En medio de una nueva escalada de violencia entre India y Pakistán en la región de Cachemira, el gobierno de China instó este lunes a ambos países a actuar con responsabilidad y evitar acciones que puedan agravar el conflicto. El vocero del Ministerio de Relaciones Exteriores, Lin Jian, aseguró que Beijing se opone a todas las formas de terrorismo y llamó a mantener la calma, ejercer moderación y buscar soluciones a través del diálogo.
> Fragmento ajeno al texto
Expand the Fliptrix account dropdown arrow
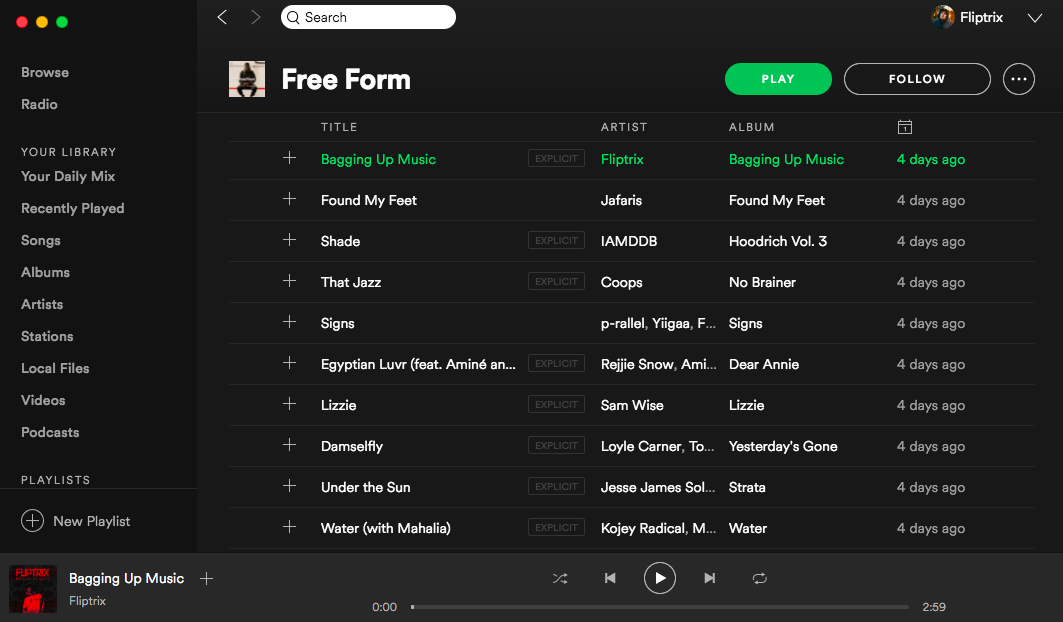Image resolution: width=1063 pixels, height=622 pixels. tap(1035, 17)
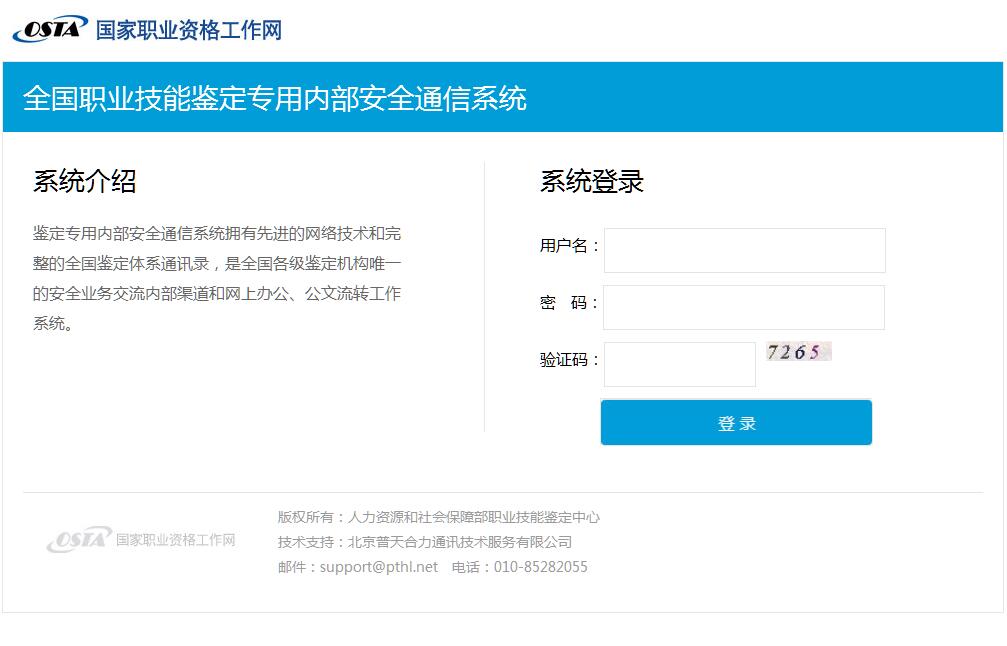Click the gray OSTA footer logo
The height and width of the screenshot is (646, 1007).
pos(78,540)
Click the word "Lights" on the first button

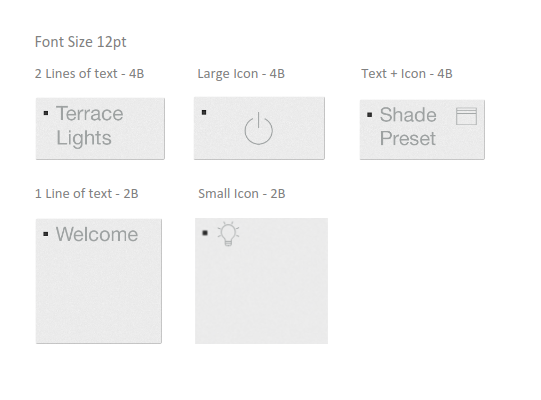coord(84,138)
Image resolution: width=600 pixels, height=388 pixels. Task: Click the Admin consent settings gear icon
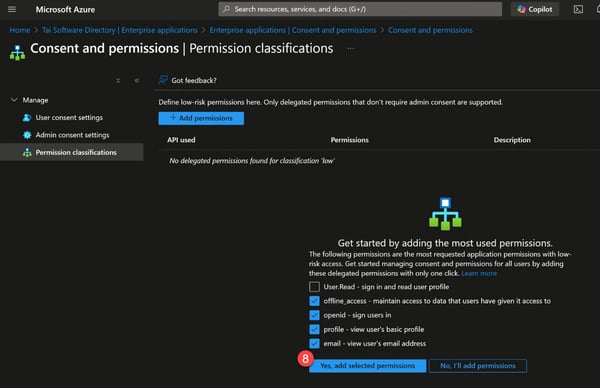[27, 135]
Desde la capital china, Lin recordó que tanto India como Pakistán han manifestado públicamente que no desean una escalada, y subrayó que como vecinos permanentes entre sí —y de China— tienen una responsabilidad compartida en la preservación de la estabilidad regional. En ese sentido, expresó la voluntad de Beijing de desempeñar un papel constructivo para facilitar negociaciones que contribuyan a reducir la tensión, en coordinación con otros actores de la comunidad internacional.
Al mismo tiempo, China recomendó a sus ciudadanos y entidades en la zona que extremen precauciones, eviten viajar a áreas afectadas y se mantengan en contacto con consulados o embajadas ante cualquier emergencia.
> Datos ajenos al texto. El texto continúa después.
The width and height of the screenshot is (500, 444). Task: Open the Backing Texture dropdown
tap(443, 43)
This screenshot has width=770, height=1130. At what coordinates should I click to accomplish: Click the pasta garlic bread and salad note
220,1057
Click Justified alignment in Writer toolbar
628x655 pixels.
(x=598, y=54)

El llamado de China se produce tras un nuevo cruce de acusaciones entre Nueva Delhi e Islamabad. India sostuvo que sus recientes operaciones fueron “centradas y mesuradas”, sin intención de generar una escalada. No obstante, Pakistán denunció la muerte de 26 personas, entre ellas varios niños, y decenas de heridos, como consecuencia de un ataque indio que, según su versión, destruyó infraestructuras civiles, incluidas mezquitas.
Por su parte, India difundió imágenes que muestran menores heridos y muertos tras un ataque paquistaní en una escuela de Poonch, en la parte india de la disputada región de Jammu y Cachemira. También se reportó un ataque contra un templo sij en la frontera, donde fallecieron tres religiosos.
Ante el creciente riesgo de una confrontación abierta entre dos potencias nucleares, líderes de varias naciones han pedido contención. Los ministros de Relaciones Exteriores de Japón y Francia, Takeshi Iwaya y Jean-Noël Barrot, se comunicaron con el canciller indio Subrahmanyan Jaishankar para alentar una salida negociada al conflicto.
En Islamabad, el Comité de Seguridad Nacional calificó el accionar indio como una agresión y advirtió que responderá “en defensa propia, en el momento, lugar y forma que elija”. La región, marcada por décadas de disputas, vuelve así a ocupar el foco de la preocupación internacional.